I quit drinking for December. Wait, backspace, I quit sugar for December, which by association means I’ve quit chocolate, bourbon, gin, beer, port, chocolate, soda, ginger ale, diet soda, fruit cake (good riddance), Krupin’s blintzes, and chocolate. Sadly, this include the panopoly of substances that I and many others foolishly believe makes you talented at pool and darts. You’ve heard the myth, “I always play better after two beers, but beyond that, it goes downhill.”

With that in mind, an former non-drinking coworker from Wall Street and I cram ourselves full of Ethiopian food and head out to my favorite Adams Morgan pool hall.
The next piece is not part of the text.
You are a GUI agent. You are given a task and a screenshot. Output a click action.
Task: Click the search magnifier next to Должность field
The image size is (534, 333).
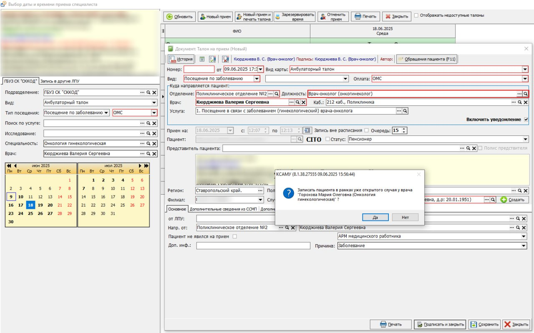click(x=526, y=94)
For the duration of this story I’ll call him K. Because K doesn’t drink, I couldn’t ply him with liquor and then get him to sign the release I needed to use his real name. I even bought him a series of caffeinated drinks, thinking that if I saw his hand shake enough, I could just put a pen in it and hold the release form under it. I tried, but he was still sober enough elude me and to hide the pen when the check came, forcing me to pay for dinner. You’ll just have to settle for “K”.

Waiting our turn for a pool table, we find ourselves shooting darts for a half an hour. Feeding the hungry jukebox the last $5 bill in my wallet, K and I resist the urge to pick an all-Beastie Boys set. When the person stocking the jukebox installed every last Beastie Boys album ever printed, that apparently wasn’t enough. So he (or she) asked the bartenders what they liked to hear and mixed a couple of albums for the machine, labeling them “Jordan’s favorites”, or “Jean’s favorites”. Apparently Jordan and Jean both love the Beastie Boys. At this point I feel under siege by Mike D and the Dalai Lama. Even the Dalai Lama must get tired of these guys after a while. I imagine Tibetan prayer chants sound good after relentless inflictions of “Sabotage” (my favorite Beastie Boys song).

We assemble an entire non-Beastie set, and proceed to get our pool table.

K’s got a long and promising technology career, but he also happens to be a talented photographer without enough work to support himself entirely behind the lens. Me being a newly-minted photography geek, I immediately get out my new camera and start nerding out.

K and I have the same type of camera, though his is a professional grade one, and mine’s the “you’d-buy-cocaine-with-this-money-if-you-were-a-bigger-idiot” uber-hobbyist version. (“For the hobbyist who can be talked into expensive gadgets, Canon offers the MoneyPit 5000 Digital Rebel SLR. It automatically checks your blood sugar while adjusting shutter speed, aperture, and white balance. A wide variety of Canon lenses are available for the Canon MoneyPit 5000 Digital Rebel SLR, for those who haven’t done enough damage to their personal finances and their spousal relationships after the initial camera body purchase!”)

Of course we’re going to start messing with the camera and the pool balls. It was pre-ordained from the moment K suggested we go play pool. K racks up the balls, adjusts the camera settings, and carefully positions himself right above the rail about an inch or two off the table. Both his head and my camera are mere inches behind a row of five heavy billiard balls that I’m about to hit hard. Really Hard. “How hard do you want to hit it?” my personal Greek chorus asks. “I want to hit it as hard as Cheney wants to invade Iran.”

I’m sure K won’t hesitate to sacrifice my camera to protect himself. (“The Canon MoneyPit 5000 Digital Rebel SLR can be used as a substitute for a human shield in billiard rooms, war zones, the urban mugging environment, Washington DC’s Shaw neighborhood, and anywhere else you feel threatened!”)

As I’m drawing back the cue stick to hit the ball as hard as I can, I hear K ask desperately, “Now, you’re not going to bounce it, are you?”

Hell no man, I just bought that camera.